Each record should be output exactly, with every character kept.

— AVAILABLE DATA —
----------------
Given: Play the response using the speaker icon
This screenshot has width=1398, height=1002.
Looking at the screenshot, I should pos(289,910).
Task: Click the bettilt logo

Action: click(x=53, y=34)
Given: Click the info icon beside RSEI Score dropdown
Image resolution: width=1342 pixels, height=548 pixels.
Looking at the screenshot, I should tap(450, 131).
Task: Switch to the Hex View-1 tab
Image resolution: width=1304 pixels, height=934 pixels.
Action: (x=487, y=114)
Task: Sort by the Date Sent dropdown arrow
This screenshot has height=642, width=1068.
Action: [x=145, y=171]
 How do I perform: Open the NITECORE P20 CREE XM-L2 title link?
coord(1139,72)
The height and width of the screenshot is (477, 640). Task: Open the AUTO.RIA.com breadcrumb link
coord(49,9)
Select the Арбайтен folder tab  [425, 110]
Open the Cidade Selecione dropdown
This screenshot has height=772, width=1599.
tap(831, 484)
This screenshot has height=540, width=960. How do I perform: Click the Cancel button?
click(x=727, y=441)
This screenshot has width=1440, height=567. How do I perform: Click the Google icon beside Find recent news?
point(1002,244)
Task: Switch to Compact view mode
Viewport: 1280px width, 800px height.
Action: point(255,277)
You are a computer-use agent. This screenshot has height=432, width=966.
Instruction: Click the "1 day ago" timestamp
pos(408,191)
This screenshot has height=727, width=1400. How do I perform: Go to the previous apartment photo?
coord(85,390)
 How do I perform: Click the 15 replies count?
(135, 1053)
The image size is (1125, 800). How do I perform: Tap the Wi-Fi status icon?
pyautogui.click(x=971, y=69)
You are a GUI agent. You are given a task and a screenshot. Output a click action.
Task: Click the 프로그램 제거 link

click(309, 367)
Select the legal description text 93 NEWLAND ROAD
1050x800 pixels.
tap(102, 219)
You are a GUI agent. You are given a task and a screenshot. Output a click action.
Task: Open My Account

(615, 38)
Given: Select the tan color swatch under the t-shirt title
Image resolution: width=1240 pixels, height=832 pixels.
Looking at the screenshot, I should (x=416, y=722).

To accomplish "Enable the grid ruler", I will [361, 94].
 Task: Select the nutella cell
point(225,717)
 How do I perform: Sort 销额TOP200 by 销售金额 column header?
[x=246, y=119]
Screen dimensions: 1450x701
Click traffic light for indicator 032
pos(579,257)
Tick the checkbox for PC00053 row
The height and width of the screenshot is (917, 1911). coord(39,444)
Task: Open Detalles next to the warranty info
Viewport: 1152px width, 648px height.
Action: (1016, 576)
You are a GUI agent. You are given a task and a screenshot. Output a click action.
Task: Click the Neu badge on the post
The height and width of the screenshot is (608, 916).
----------------
— RESULT FOR THIS EXERCISE —
Given: Play the response using the speaker icon
This screenshot has width=1398, height=1002.
Looking at the screenshot, I should pos(289,910).
Task: Click the bettilt logo

Action: click(x=53, y=34)
Given: Click the info icon beside RSEI Score dropdown
Image resolution: width=1342 pixels, height=548 pixels.
Looking at the screenshot, I should tap(450, 131).
Task: Switch to the Hex View-1 tab
Image resolution: width=1304 pixels, height=934 pixels.
Action: (x=487, y=114)
Task: Sort by the Date Sent dropdown arrow
This screenshot has height=642, width=1068.
Action: [x=145, y=171]
 How do I perform: Open the NITECORE P20 CREE XM-L2 title link?
coord(1139,72)
The height and width of the screenshot is (477, 640). Task: Open the AUTO.RIA.com breadcrumb link
coord(49,9)
Select the Арбайтен folder tab  [425, 110]
Open the Cidade Selecione dropdown
This screenshot has height=772, width=1599.
tap(831, 484)
This screenshot has height=540, width=960. How do I perform: Click the Cancel button?
click(x=727, y=441)
This screenshot has width=1440, height=567. How do I perform: Click the Google icon beside Find recent news?
point(1002,244)
Task: Switch to Compact view mode
Viewport: 1280px width, 800px height.
Action: point(255,277)
You are a computer-use agent. This screenshot has height=432, width=966.
Instruction: Click the "1 day ago" timestamp
pos(408,191)
This screenshot has height=727, width=1400. How do I perform: Go to the previous apartment photo?
coord(85,390)
 How do I perform: Click the 15 replies count?
(135, 1053)
The image size is (1125, 800). How do I perform: Tap the Wi-Fi status icon?
pyautogui.click(x=971, y=69)
You are a GUI agent. You are given a task and a screenshot. Output a click action.
Task: Click the 프로그램 제거 link

click(309, 367)
Select the legal description text 93 NEWLAND ROAD
1050x800 pixels.
tap(102, 219)
You are a GUI agent. You are given a task and a screenshot. Output a click action.
Task: Open My Account

(615, 38)
Given: Select the tan color swatch under the t-shirt title
Image resolution: width=1240 pixels, height=832 pixels.
Looking at the screenshot, I should (x=416, y=722).

To accomplish "Enable the grid ruler", I will [361, 94].
 Task: Select the nutella cell
point(225,717)
 How do I perform: Sort 销额TOP200 by 销售金额 column header?
[x=246, y=119]
Screen dimensions: 1450x701
Click traffic light for indicator 032
pos(579,257)
Tick the checkbox for PC00053 row
The height and width of the screenshot is (917, 1911). coord(39,444)
Task: Open Detalles next to the warranty info
Viewport: 1152px width, 648px height.
Action: (1016, 576)
You are a GUI agent. You are given a task and a screenshot. Output a click action.
Task: Click the Neu badge on the post
The height and width of the screenshot is (608, 916).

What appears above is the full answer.